IEM Distinguished Lecturers Seminar: Electronic applications enabled by two-dimensional materials

Thumbnail

Event details

Date 24.02.2023
Hour 13:1514:00
Speaker Prof. Gianluca Fiori
Dipartimento di Ingegneria dell'Informazione, University of Pisa
Location Online
Category Conferences - Seminars
Event Language English
The seminar will take place in ELA 2 and will be simultaneously broadcasted in the main auditorium in Neuchâtel Campus (MC A1 272).

Coffee and cookies will be served at 13:00 before the seminar, in front of the two auditoriums. 


Abstract

Electronics is always seeking for new materials and novel device concepts able to allow to keep the pace of Moore's Law, as well as to pave the way towards new applications enabled by new technologies. This is particularly important today, where we are witnessing a continuous and dramatic increase in the demand of pervasive and versatile electronics - especially in the field of wearable electronics, mobile healthcare, sport and well-being to Internet of Things (IoT) technology -where novel solutions are a "conditio-sine-qua-non" for their fabrication and, eventually, for their industrialization.
Two-dimensional materials (2DMs) are considered as a potential candidate technology for the above-mentioned applications, ranging from high-performance and ultra-scaled devices, to flexible and wearable electronics applications, due to their extraordinary mechanical and electrical characteristics, they have shown up to now.

In this talk, I will show recent results on this topic, while addressing the main issues this technological option is currently facing, and providing the perspectives (from an engineering point of view) for electronic applications.

Bio
Gianluca Fiori is Professor of Electronics at University of Pisa, from which he obtained the PhD in 2005. Prof.

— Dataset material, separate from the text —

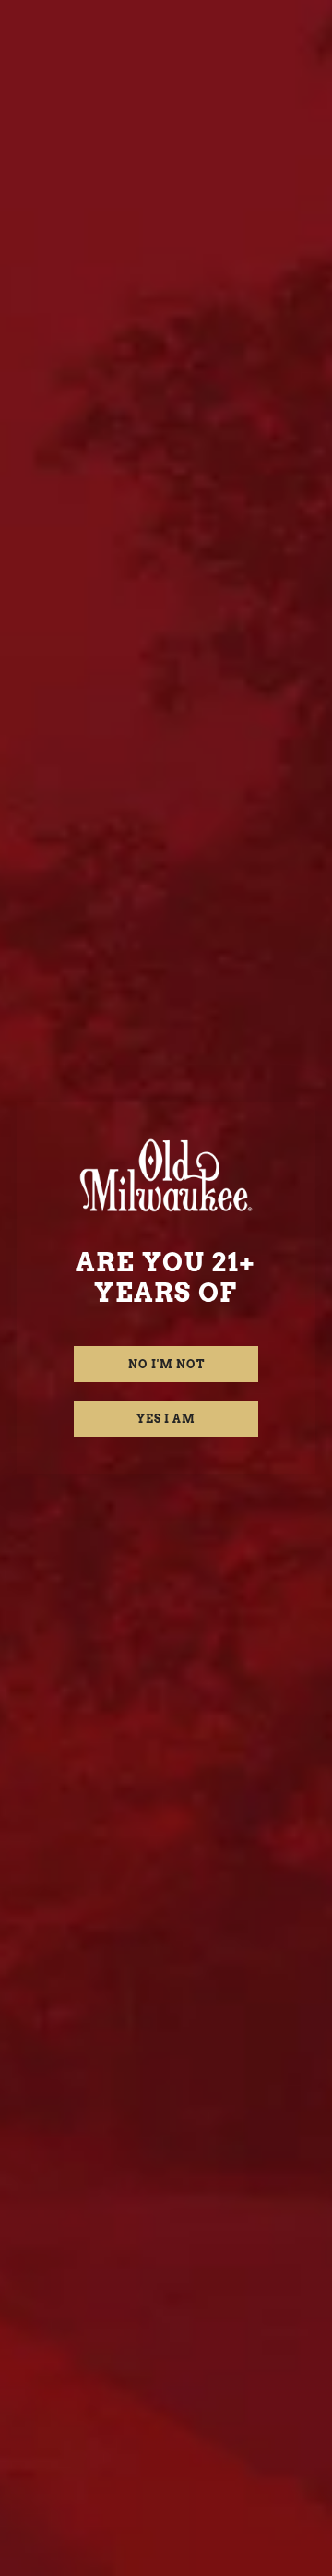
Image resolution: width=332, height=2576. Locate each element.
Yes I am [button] (166, 1419)
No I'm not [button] (166, 1364)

Fiori’s field of activity includes the modelling, the fabrication and electrical characterization of novel devices based on new architectures and new materials. Prof. Fiori has a renowned expertise in assessing device performance against Industry requirements, through the exploitation of purposely-devised multi-scale, multi-physics in-house atomistic simulators.

Prof. Fiori’s interest also focuses on printed electronics, aiming at obtaining fully printed integrated circuits on flexible substrates as paper.